Caro Salvagente, ho letto l’articolo sulla data di scadenza di Lidl sui sandwich e sul fatto che contenga solo mese e anno. Convengo che, per abitudine ed “estetica” l’aggiunta delle cifre che indicano l’anno male non farebbero.
Ma dal punto di vista “tecnico” e, soprattutto, della tutela del consumatore, non aggiungerebbero niente.
Mi spiego: se il prodotto scade il 31 marzo (2018), vogliatemi credere, si può escludere che l’operatore lo ritiri dallo scaffale il 31 marzo (2018) e lo sistemi in magazzino per nove mesi, ri-esponendolo a scaffale a dicembre (2018), fregandosi le mani per la soddisfazione di poter far intendere che la scadenza è 31 marzo… 2019.
Al di là dei rischi santari, il prodotto apparirebbe con tutta evidenza assolutamente inidoneo al consumo, con un’imponente fioritura di muffe multicolori al cui confronto un quadro di Pollock sembrerebbe monotono.

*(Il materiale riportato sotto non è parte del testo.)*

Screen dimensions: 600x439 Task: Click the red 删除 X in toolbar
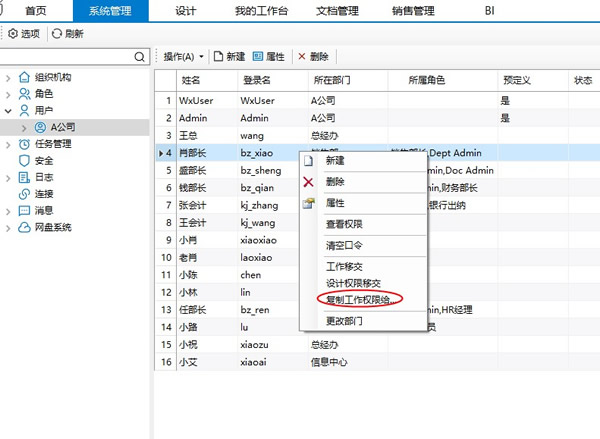tap(302, 56)
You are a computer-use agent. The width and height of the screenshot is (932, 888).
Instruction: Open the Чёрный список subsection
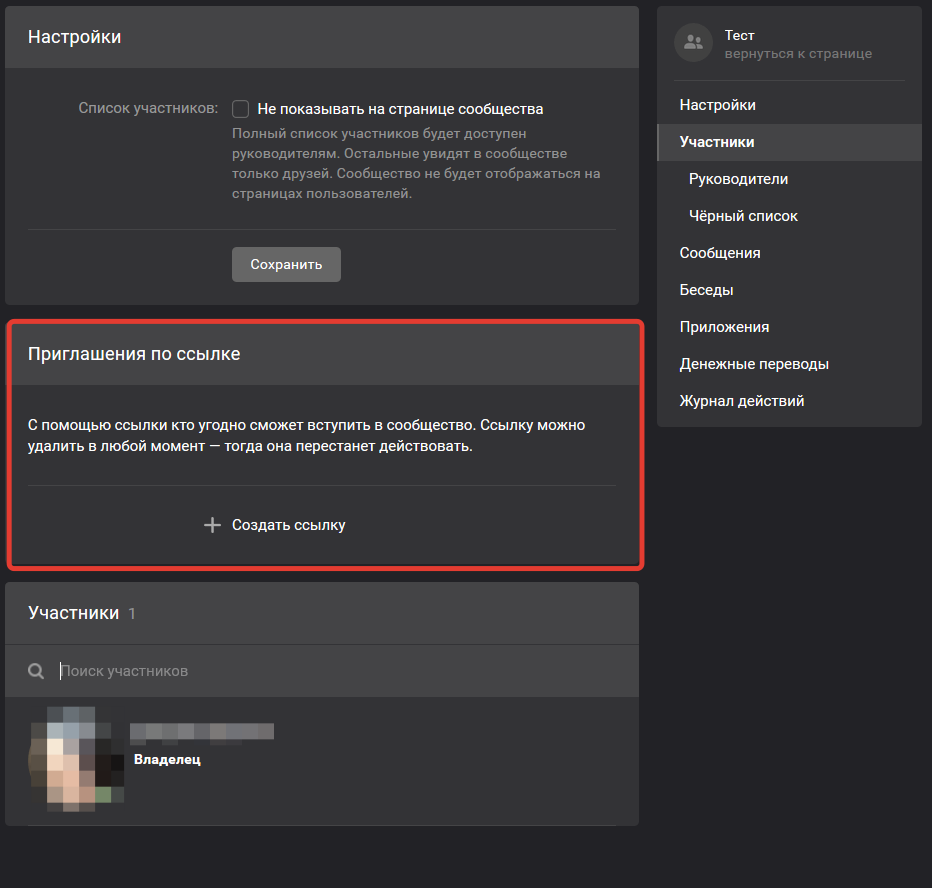[x=743, y=216]
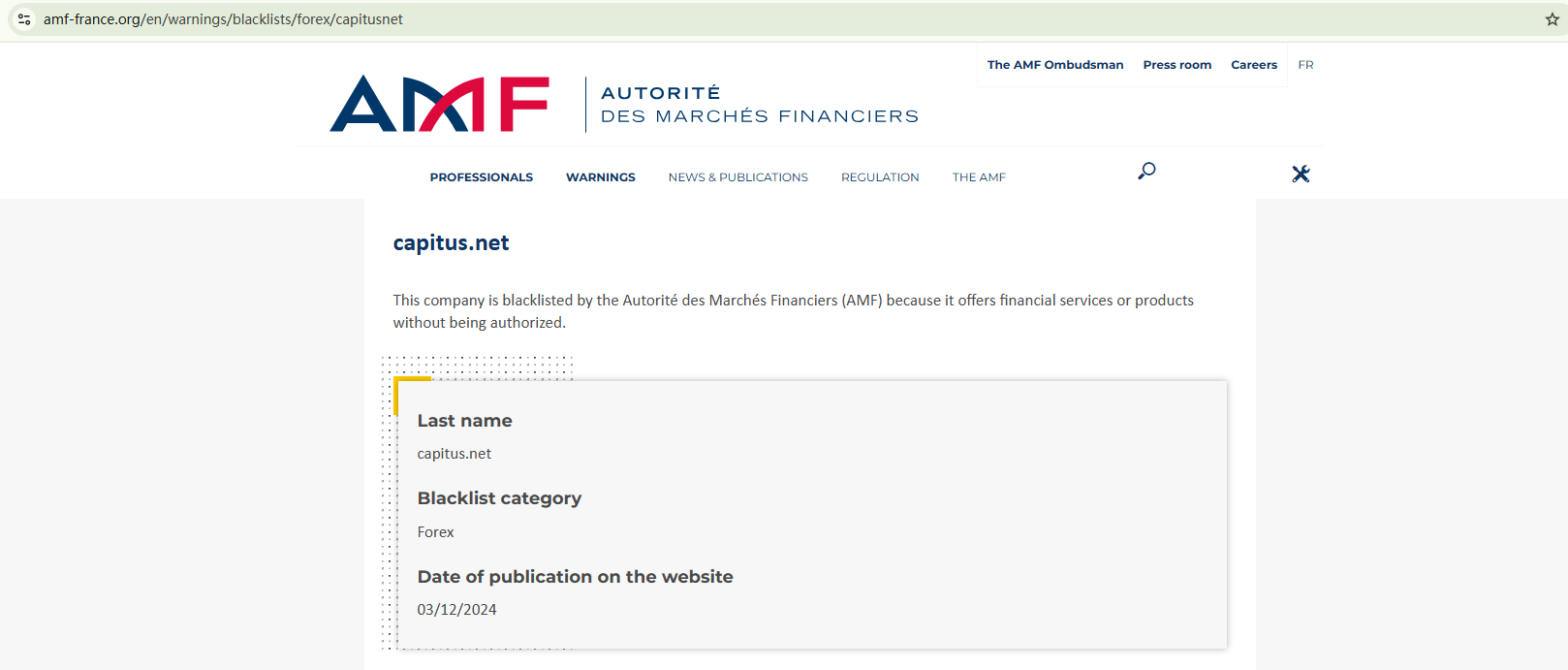The image size is (1568, 670).
Task: Go to the Careers page
Action: [1253, 64]
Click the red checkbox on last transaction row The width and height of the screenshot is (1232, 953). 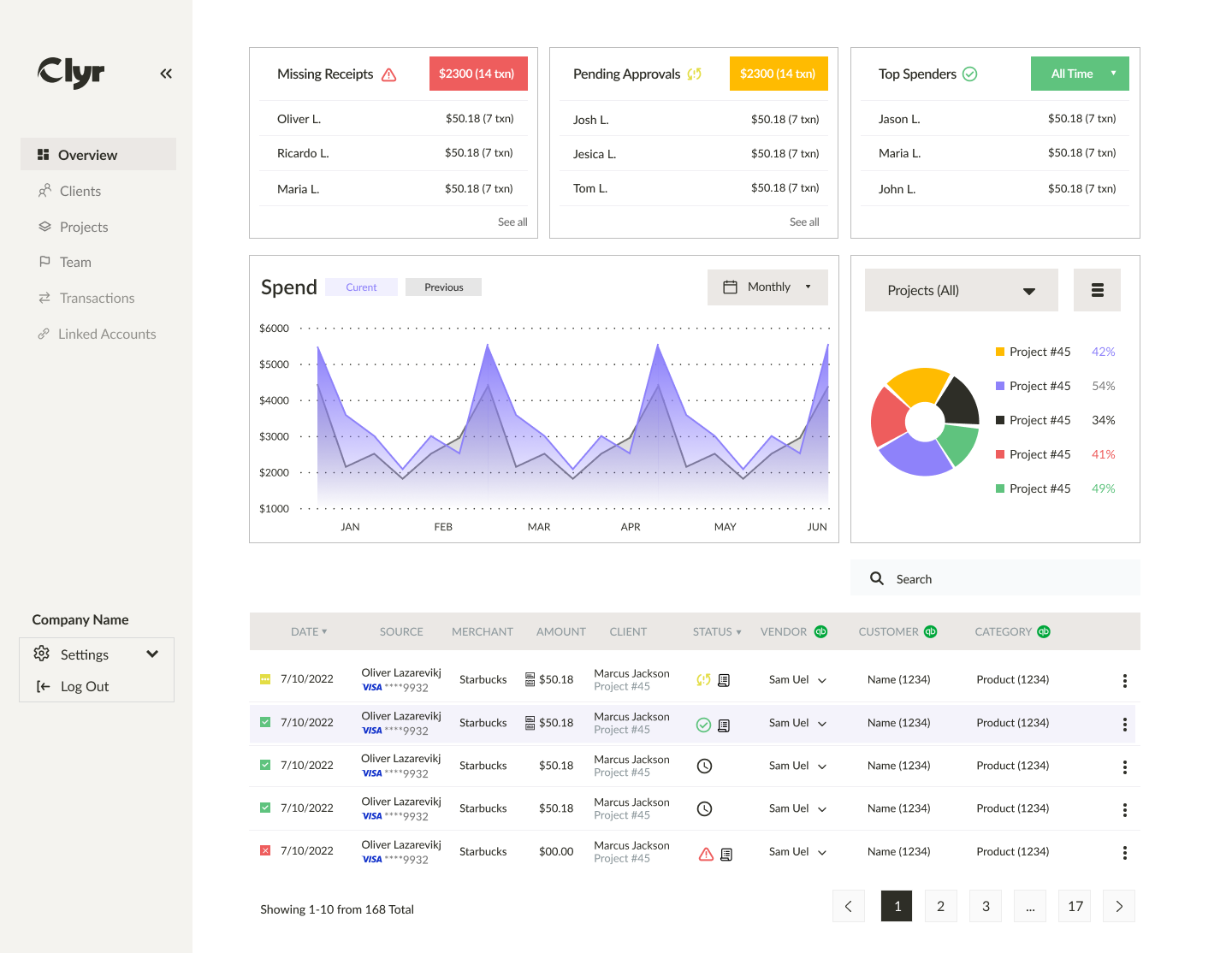point(264,850)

Se il 15 marzo il consumatore vede nel banco frigo una confezione di latte fresco che indica come data di scadenza solo “20 marzo”, che si tratti di 20 marzo 2018 è palese (o qualcuno pensa che un operatore, un paio di giorni prima della scadenza, possa ritirarlo dal banco di vendita per riporlo in una cella frigorifera da cui estrarlo l’anno successivo?).
La norma non intende mettere a disposizione di operatori disonesti trucchi per prorogare all’infinito la vita commerciale dei prodotti, più banalmente (e a mio avviso, con buon senso) intende non complicare inutilmente la vita ai normali operatori per bene.
Se le macchine che confezionano brick di latte prevedono punzonatori a quattro caratteri (perfetti per giorno/mese), a che serve imporre agli operatori costi rilevanti per cambiarle e poter dettagliare giorno/mese/anno, quando l’elemento d’informazione in più è del tutto superfluo?